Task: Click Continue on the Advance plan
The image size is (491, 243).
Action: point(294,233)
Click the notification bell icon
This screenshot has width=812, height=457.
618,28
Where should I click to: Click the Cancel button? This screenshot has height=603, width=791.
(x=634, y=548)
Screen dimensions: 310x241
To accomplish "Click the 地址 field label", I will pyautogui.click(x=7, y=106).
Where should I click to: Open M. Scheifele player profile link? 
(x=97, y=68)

> **Exercise instructions**:
Everything in the material above should be output exactly.

> **Reply**:
Task: Click Continue on the Advance plan
The image size is (491, 243).
Action: point(294,233)
Click the notification bell icon
This screenshot has width=812, height=457.
618,28
Where should I click to: Click the Cancel button? This screenshot has height=603, width=791.
(x=634, y=548)
Screen dimensions: 310x241
To accomplish "Click the 地址 field label", I will pyautogui.click(x=7, y=106).
Where should I click to: Open M. Scheifele player profile link? 
(x=97, y=68)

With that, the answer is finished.